Tarefas a realizar:
(1) Redigite fielmente o trecho da crônica sobre a morte, começando em "Mas os meses" e seguindo até "Não haveria mais.".
(2) Na crônica sobre a morte, o que a atendente do supermercado confirmou ao senhor que estava na fila?
(3) Dê continuidade à crônica sobre a morte, escrevendo a partir da última frase apresentada.

Texto do exercício:

# # # #

Crescemos sabendo que a morte é definitiva. Que a morte é para sempre. Que não há volta a dar, não há nada mais que se possa fazer. Todos sabemos disso, não há dúvida. Mas existe uma diferença entre para sempre e nunca mais. O para sempre tem ares de contos de fadas. O nunca mais tem ares de filme de terror. E pouco se fala sobre a morte ser o nunca mais.

Foi um amigo que perdeu a mãe para a Covid quem me disse isso: o que mais me dói é saber que agora é nunca mais. Nunca mais vou vê-la, nunca mais vou abraçá-la, nunca mais vou poder conversar com ela. Quando ouvi isso- pouco tempo depois de perder meu pai não parei para refletir com calma. Achei uma constatação um tanto quanto óbvia, uma dor absolutamente natural, quiçá previsível.

Mas os meses se passaram, até consolidarem-se em um ano. Depois vieram mais alguns meses da minha perda e um dia, no cenário mais inesperado, o “nunca mais” bateu para mim. Eu estava na fila preferencial do supermercado, já grávida, e na minha frente estava um senhor na casa dos 70 anos, como era meu pai, antes de partir. Ele não se parecia com meu pai, nem havia qualquer outra razão de conexão. Ele conversava com a atendente sobre um produto que não havia encontrado e ela confirmou que o produto tinha saído de linha. Não haveria mais.

# # # #

Registros:

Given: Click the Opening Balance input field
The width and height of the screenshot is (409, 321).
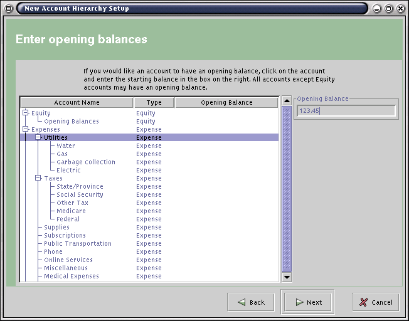Looking at the screenshot, I should pyautogui.click(x=346, y=111).
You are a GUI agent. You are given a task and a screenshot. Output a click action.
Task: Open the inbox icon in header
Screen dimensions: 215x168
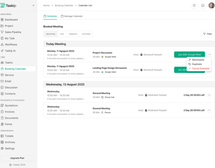(x=202, y=6)
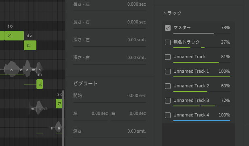Enable the 無名トラック checkbox

pos(168,42)
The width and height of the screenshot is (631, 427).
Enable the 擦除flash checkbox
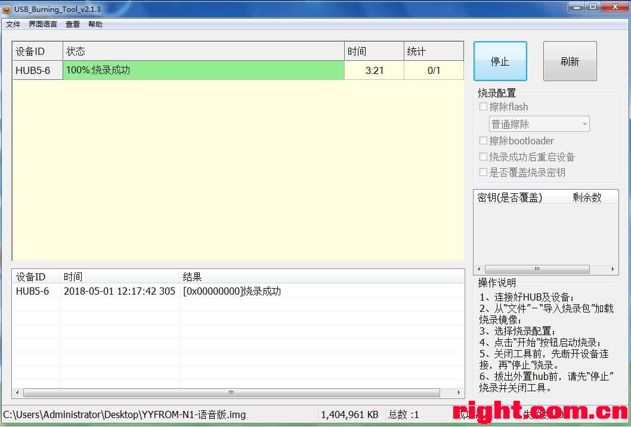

# # # #

Respostas do exercício:
(1)
Mas os meses se passaram, até consolidarem-se em um ano. Depois vieram mais alguns meses da minha perda e um dia, no cenário mais inesperado, o “nunca mais” bateu para mim. Eu estava na fila preferencial do supermercado, já grávida, e na minha frente estava um senhor na casa dos 70 anos, como era meu pai, antes de partir. Ele não se parecia com meu pai, nem havia qualquer outra razão de conexão. Ele conversava com a atendente sobre um produto que não havia encontrado e ela confirmou que o produto tinha saído de linha. Não haveria mais.

(2) Que o produto que ele não havia encontrado tinha saído de linha.

(3)
A junção das coisas – o homem cuja idade regulava com a do meu pai, meu estado emocional de gestante, a frase da moça que trabalhava na linha de caixa “saiu de linha, não vai ter mais” – geraram uma combinação bombástica no meu cérebro. Comecei a chorar ali mesmo, sem nenhum tipo de pré aviso. Me virei de costas, enxuguei o rosto com o dorso da mão, não queria que me oferecessem ajuda, nem queria dar algum tipo de explicação.

Nunca mais. Nunca mais é absolutamente diferente de para sempre. A memória do meu pai existirá para sempre. Sua presença em mim existirá para sempre. E isso é bonito, é consolador. Mas eu não vou vê-lo nunca mais. Ele nunca mais irá ao supermercado, nunca mais chamará um atendente para fazer uma pergunta, nunca mais se dirigirá aos caixas para fazer um pagamento. Assim como aquele senhor ouviu que o produto que ele desejava nunca mais voltaria, eu ouvi, nas entrelinhas, que meu pai nunca mais voltaria.

Há coisas na vida que são tão óbvias, mas tão óbvias, que tentar explicá-las é uma tarefa absolutamente ingrata e sua compreensão será sempre falha e insuficiente. É assim com o amor materno e paterno. É assim com a morte. São duas pontas da mesma linha. Uma linha simples e banal, mas que passamos a vida inteira tentando entender, ou pelo menos aceitar. Para sempre, nunca mais, todo dia, bem vindo, adeus. Tudo tão óbvio. Tudo absolutamente incompreensível.